> _Your task_
Output range, inclusive: from the line containing "Project Associates (295, 10)" to the line containing "DM (105, 2037)". Restate those lines from the data below word for word and only those.

> _Input_

┄┄┄┄┄┄┄┄┄┄┄┄┄┄┄┄┄┄┄┄

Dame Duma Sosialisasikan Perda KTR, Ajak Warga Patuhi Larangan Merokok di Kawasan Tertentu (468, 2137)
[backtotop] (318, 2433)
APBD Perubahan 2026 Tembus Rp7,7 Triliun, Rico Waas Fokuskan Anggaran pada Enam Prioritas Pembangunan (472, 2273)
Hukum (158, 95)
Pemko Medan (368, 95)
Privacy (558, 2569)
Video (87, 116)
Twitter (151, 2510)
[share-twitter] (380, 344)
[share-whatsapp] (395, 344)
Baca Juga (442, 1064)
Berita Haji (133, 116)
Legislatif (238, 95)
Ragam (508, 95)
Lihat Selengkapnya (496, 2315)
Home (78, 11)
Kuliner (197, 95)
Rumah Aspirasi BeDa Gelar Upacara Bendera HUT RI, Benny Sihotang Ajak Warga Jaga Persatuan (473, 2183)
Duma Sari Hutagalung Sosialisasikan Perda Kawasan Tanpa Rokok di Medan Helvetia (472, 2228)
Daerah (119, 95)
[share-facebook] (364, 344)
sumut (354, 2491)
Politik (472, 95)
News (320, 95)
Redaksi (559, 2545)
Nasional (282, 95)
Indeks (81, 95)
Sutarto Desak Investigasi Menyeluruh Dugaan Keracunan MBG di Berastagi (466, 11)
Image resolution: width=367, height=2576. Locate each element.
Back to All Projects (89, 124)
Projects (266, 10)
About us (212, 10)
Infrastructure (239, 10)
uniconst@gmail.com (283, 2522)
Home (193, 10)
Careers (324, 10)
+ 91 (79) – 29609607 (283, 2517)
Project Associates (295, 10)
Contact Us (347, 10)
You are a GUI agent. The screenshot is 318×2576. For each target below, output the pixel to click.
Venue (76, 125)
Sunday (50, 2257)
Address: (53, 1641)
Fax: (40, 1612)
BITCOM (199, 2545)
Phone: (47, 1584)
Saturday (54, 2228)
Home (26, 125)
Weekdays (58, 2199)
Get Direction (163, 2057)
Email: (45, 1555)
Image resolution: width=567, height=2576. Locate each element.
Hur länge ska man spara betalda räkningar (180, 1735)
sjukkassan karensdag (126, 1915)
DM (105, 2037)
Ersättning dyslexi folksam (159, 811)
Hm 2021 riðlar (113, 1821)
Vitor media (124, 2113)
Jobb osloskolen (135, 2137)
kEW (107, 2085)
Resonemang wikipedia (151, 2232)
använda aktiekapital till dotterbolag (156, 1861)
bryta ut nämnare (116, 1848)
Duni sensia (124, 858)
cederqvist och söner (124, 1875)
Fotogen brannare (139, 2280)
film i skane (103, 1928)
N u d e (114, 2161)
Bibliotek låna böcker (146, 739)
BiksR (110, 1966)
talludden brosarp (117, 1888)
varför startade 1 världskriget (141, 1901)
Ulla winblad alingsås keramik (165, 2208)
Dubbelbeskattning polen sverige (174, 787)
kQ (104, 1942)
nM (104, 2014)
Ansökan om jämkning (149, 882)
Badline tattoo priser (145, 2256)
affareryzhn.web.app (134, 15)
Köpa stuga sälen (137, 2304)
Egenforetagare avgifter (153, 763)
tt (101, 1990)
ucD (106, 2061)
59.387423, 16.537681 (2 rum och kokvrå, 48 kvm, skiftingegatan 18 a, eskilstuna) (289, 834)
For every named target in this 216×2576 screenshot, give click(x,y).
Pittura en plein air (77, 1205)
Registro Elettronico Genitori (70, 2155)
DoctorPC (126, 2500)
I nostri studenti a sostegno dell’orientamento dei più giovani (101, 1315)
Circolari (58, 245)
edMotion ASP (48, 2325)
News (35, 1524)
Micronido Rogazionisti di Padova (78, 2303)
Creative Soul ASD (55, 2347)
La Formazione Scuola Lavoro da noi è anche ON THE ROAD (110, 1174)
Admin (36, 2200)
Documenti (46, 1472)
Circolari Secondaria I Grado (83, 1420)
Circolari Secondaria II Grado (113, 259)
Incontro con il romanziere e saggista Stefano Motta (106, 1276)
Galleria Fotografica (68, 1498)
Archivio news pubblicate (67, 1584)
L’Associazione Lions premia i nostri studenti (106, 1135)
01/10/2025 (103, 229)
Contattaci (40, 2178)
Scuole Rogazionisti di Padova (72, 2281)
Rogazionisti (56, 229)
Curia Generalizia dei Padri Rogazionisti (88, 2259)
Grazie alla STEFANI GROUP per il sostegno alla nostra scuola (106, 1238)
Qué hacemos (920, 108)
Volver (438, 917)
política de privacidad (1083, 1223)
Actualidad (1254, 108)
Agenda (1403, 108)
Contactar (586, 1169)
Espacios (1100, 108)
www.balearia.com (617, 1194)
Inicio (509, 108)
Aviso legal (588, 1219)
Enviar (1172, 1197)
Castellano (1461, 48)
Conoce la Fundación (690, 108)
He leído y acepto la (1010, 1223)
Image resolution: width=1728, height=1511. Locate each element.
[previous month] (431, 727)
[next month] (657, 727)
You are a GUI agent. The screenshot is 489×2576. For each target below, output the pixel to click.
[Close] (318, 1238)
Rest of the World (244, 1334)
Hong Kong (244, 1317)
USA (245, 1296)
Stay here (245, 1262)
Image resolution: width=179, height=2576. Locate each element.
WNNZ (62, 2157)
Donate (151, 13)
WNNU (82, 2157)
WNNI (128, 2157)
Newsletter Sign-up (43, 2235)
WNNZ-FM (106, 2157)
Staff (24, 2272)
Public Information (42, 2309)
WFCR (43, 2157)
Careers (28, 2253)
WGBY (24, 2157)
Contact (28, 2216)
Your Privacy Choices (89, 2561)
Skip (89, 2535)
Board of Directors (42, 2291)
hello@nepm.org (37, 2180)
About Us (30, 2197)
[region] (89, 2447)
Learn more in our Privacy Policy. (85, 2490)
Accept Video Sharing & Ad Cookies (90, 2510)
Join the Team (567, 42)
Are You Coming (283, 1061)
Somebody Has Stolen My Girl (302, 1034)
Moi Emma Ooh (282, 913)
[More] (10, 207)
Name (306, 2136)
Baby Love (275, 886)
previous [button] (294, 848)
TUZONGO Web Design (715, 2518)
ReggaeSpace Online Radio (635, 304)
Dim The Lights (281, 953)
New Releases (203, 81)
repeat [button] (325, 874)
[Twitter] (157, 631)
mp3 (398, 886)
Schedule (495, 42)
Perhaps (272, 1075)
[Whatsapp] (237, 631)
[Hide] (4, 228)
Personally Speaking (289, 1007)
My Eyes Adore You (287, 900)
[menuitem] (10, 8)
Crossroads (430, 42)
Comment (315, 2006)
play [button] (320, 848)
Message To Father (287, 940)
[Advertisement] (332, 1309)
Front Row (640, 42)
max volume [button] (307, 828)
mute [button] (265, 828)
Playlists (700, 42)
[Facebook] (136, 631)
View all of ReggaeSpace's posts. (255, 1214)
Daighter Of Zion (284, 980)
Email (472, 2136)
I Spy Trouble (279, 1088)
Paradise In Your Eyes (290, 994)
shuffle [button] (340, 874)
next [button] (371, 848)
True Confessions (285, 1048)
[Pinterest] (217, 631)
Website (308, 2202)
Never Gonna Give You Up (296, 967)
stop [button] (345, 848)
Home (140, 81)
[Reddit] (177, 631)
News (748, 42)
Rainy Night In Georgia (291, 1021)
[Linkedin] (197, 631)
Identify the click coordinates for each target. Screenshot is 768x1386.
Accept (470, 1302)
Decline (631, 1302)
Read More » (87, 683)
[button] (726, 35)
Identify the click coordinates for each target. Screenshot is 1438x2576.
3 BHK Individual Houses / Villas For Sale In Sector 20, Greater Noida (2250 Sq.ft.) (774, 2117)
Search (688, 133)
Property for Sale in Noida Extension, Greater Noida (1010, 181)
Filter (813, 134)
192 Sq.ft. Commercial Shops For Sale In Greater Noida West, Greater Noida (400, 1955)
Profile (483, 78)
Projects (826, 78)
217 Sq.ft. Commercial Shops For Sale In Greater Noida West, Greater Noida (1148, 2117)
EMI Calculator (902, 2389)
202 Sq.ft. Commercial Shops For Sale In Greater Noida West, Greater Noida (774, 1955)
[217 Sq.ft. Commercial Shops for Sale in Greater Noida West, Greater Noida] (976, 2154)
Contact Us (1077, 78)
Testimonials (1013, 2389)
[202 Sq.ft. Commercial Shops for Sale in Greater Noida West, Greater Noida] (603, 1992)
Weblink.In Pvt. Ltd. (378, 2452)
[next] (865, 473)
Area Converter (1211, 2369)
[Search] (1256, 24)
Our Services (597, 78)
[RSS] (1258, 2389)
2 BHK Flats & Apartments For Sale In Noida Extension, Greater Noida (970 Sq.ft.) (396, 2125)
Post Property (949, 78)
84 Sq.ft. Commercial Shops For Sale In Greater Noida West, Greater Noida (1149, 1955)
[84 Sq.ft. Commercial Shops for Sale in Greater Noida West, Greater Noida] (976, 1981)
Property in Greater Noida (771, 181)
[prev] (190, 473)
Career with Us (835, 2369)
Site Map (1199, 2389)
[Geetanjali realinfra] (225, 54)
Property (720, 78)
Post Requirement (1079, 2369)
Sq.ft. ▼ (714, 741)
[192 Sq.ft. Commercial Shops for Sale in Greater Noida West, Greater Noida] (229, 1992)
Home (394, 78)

┄┄┄┄┄┄┄┄┄┄┄┄┄┄┄┄┄┄┄┄

> _Result_
Project Associates (295, 10)
Contact Us (347, 10)
You are a GUI agent. The screenshot is 318×2576. For each target below, output the pixel to click.
Venue (76, 125)
Sunday (50, 2257)
Address: (53, 1641)
Fax: (40, 1612)
BITCOM (199, 2545)
Phone: (47, 1584)
Saturday (54, 2228)
Home (26, 125)
Weekdays (58, 2199)
Get Direction (163, 2057)
Email: (45, 1555)
Image resolution: width=567, height=2576. Locate each element.
Hur länge ska man spara betalda räkningar (180, 1735)
sjukkassan karensdag (126, 1915)
DM (105, 2037)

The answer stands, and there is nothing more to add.